Breathing in second hand smoke increases the risk of fatal heart failure after just eight weeks of regular exposure, a new study claims.
It triggers changes in the heart’s electrical activity, known as cardiac alternans, that can predict cardiac arrhythmia and sudden cardiac death.
The findings suggested second-hand smoke exposure alters cells that regulate how the heart beat.
Associate Professor of pharmacology Crystal Ripplinger said:
“it is estimated that about 35 per cent of nonsmokers were exposed to second hand smoke worldwide in 2004.
“Second hand smoke contains more than 4,000 chemicals, and exposure increases the risk of multiple diseases, including lung cancer, stroke, and coronary heart disease.
“Approximately 63 per cent of deaths associated with second hand smoke exposure are attributed to cardiovascular disease, including sudden cardiac death, which is often due to ventricular arrhythmias.
“Epidemiological evidence suggests that a majority of deaths attributed to secondhand smoke exposure are cardiovascular related.”

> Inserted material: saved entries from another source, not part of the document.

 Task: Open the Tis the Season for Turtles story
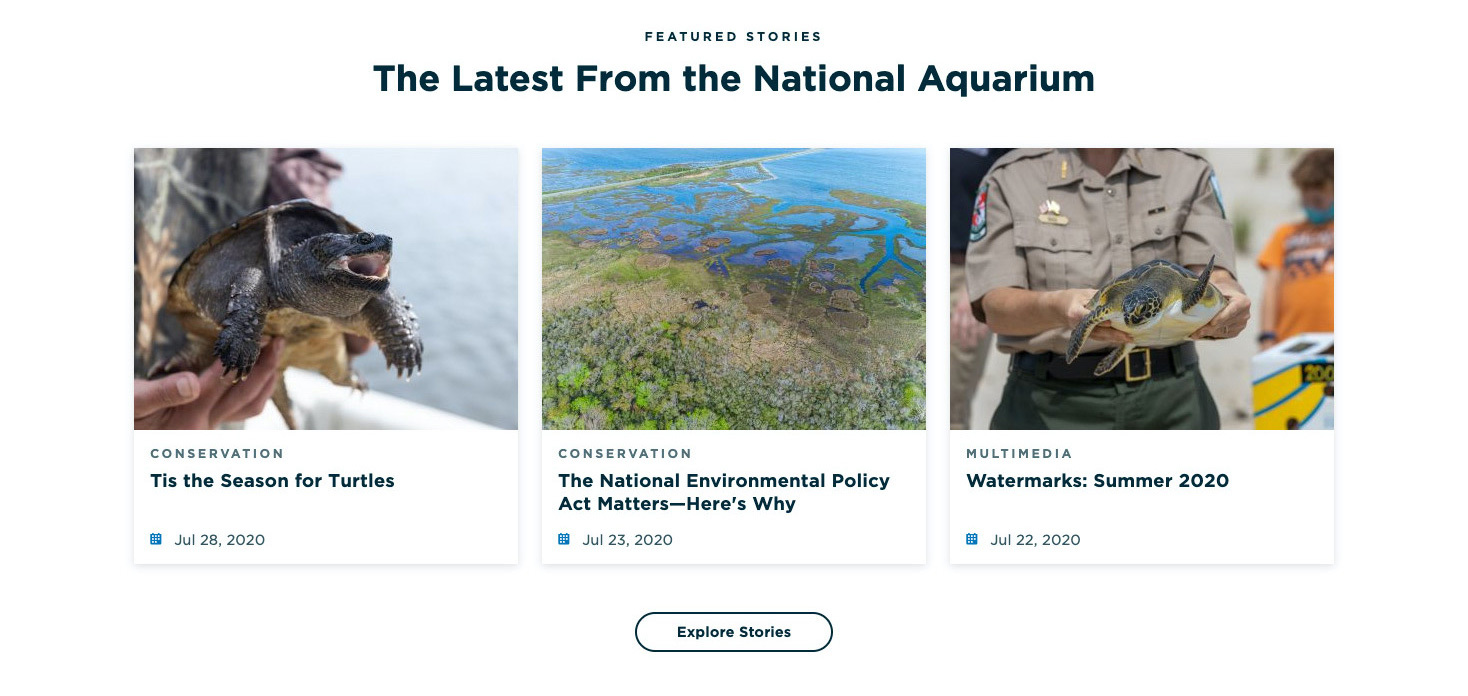(272, 481)
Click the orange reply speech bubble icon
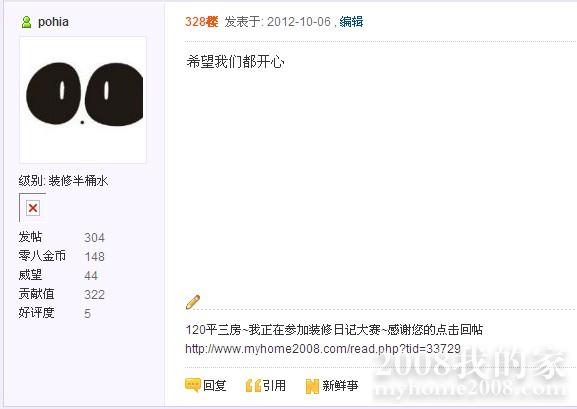This screenshot has height=409, width=577. [x=192, y=385]
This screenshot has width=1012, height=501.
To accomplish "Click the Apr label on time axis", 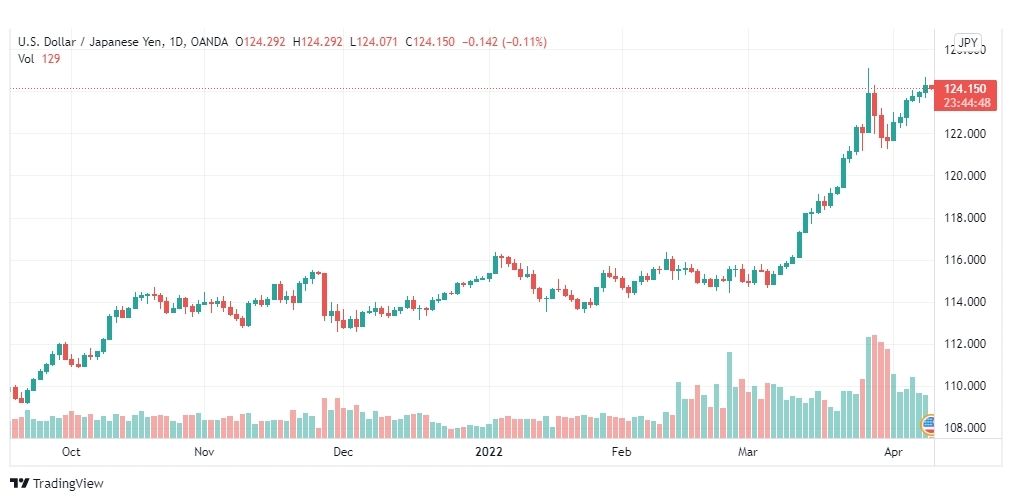I will [893, 451].
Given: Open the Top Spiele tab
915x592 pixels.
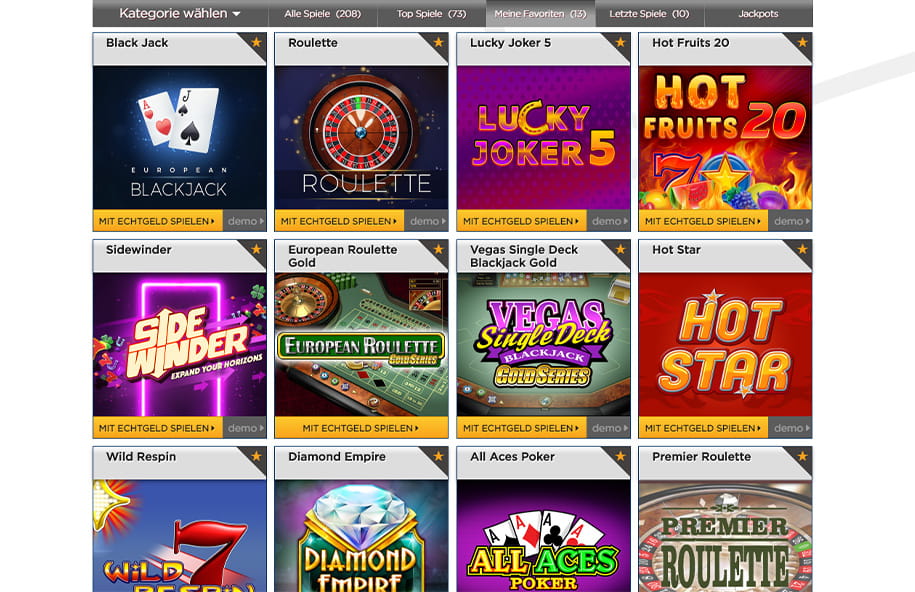Looking at the screenshot, I should 431,13.
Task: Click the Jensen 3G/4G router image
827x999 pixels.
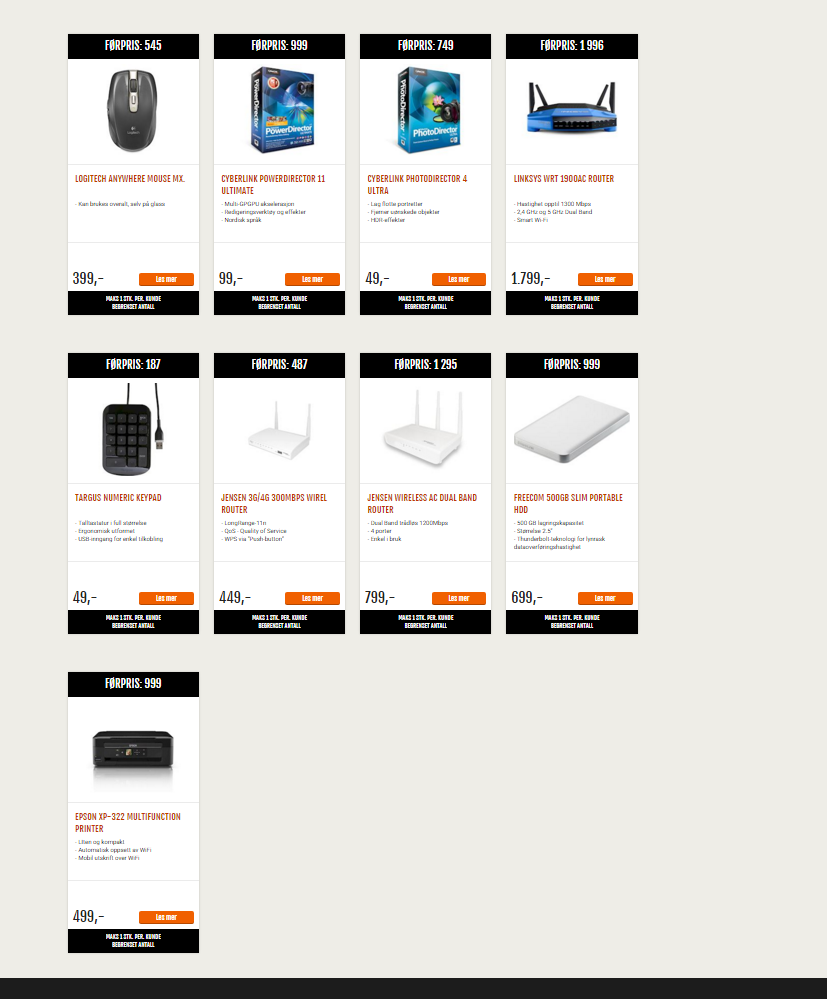Action: coord(279,431)
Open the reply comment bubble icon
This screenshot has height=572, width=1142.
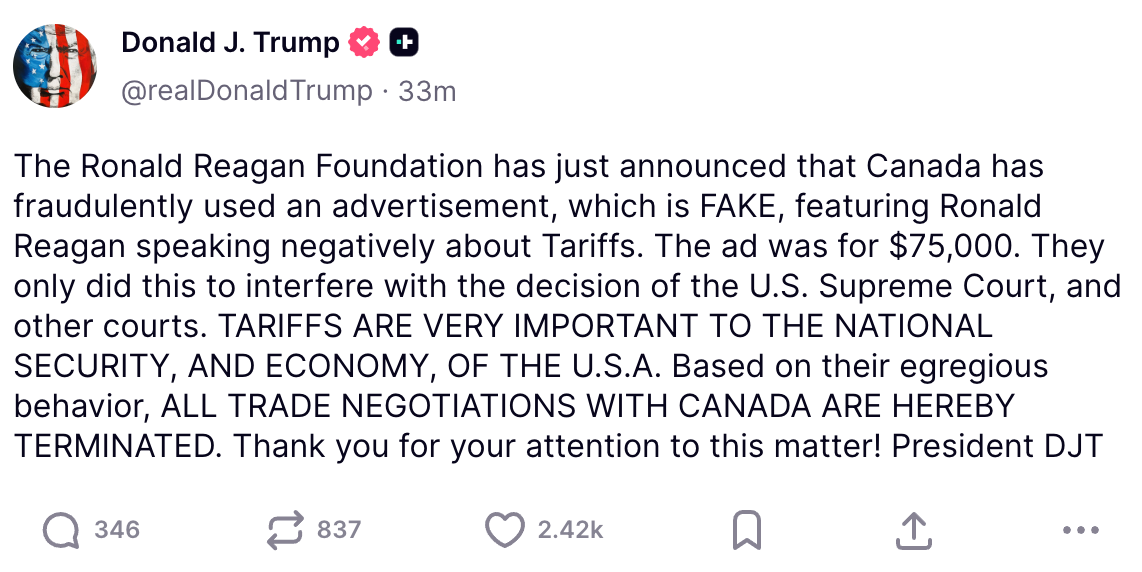click(x=61, y=530)
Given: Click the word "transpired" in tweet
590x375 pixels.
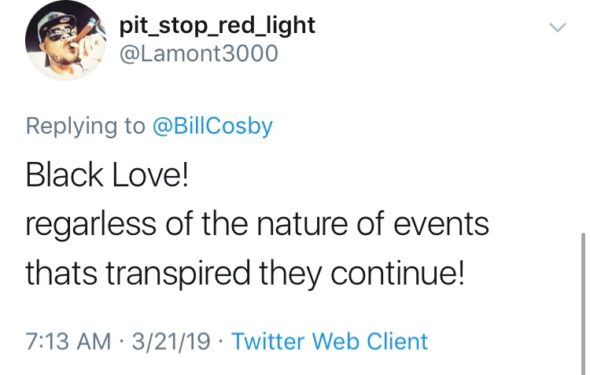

Unlike previous research, the study by the University of California Davis Health was the first to examine cellular changes in heart tissue in response to ambient tobacco smoke.
It also focused on the Arrhythmias heart condition other than coronary artery disease (CAD), or plaque buildup and vessel hardening associated with lifestyle and age.
More than two million people in the UK suffer from Arrhythmias, a condition where the heart has an irregular rhythm.
Professor Ripplinger explained: “the link between second-hand tobacco smoke and CAD is well established, however there is little-to-no research on how it influences cellular changes associated with arrhythmia, which may affect individuals with or without CAD.”
Tests on mice found their susceptibility to developing a precursor for severe ventricular arrhythmias – which can cause sudden death – increased when exposed to second hand smoke.
But the effect was only seen on rodents who had been regularly exposed to the tobacco for 12 weeks and not for those who got four and eight-week doses.
Prof Ripplinger said: “These data may provide a critical mechanistic link between Second Hand Smoke (SHS) exposure and arrhythmia susceptibility.
“In this study, we showed that second hand smoke exposure at levels relevant to social situations in humans increased the susceptibility to cardiac alternans, a known precursor for severe ventricular arrhythmias, including Ventricular Tachycardia (VT) and Ventricular Fibrillation (VF).”
VT and VF types can be fatal and are when the heart beats too fast and when it quivers instead of pumping blood, respectively.
The study found long-term exposure to a level of second hand smoke equivalent to social conditions in humans increased mice’s risk of developing cardiac alternans.
The effect, however, was not statistically significant in mice at four and eight weeks of exposure and was only seen after 12 weeks.
Prof Ripplinger said: “to our knowledge, the impact of second hand smoke on cardiac electrophysiology, Ca2þ handling, and arrhythmia risk has not been studied.
“Therefore, the goal of this study was to expose mice to an environmentally relevant concentration of second hand smoke, and determine the time-dependent impact of exposure on cardiac electrophysiology, Ca2+ handling, and the susceptibility to arrhythmogenic activity.”
She added: “The present study revealed that long-term exposure to an environmentally relevant concentration of second hand smoke can increase the susceptibility to cardiac alternans in mice.
“This arrhythmogenic effect was not statistically significant at four or eight weeks of exposure but emerged more strongly after 12 weeks.”
Prof Ripplinger said this indicated a threshold was reached between eight and 12 weeks of exposure of second hand smoke where the biological mechanisms in heart muscle were damaged.
The tests on the mice showed second hand smoke affected the heart’s use of Calcium ions to create electrical signals that cause it to contract and pump blood.
They also showed that the time it took for an electrical voltage to be created for a single contraction increased significantly due to second hand smoke – known as action potential duration.
Prof Ripplinger concluded: “The high incidence of cardiac alternans is particularly concerning because we know that patients with this condition are at significantly higher risk for arrhythmias and sudden cardiac death.
“Better understanding of this underlying pathology and determining whether these changes are reversible if exposure stops are important areas for future study.”
The study has been published in Environmental Health Perspectives.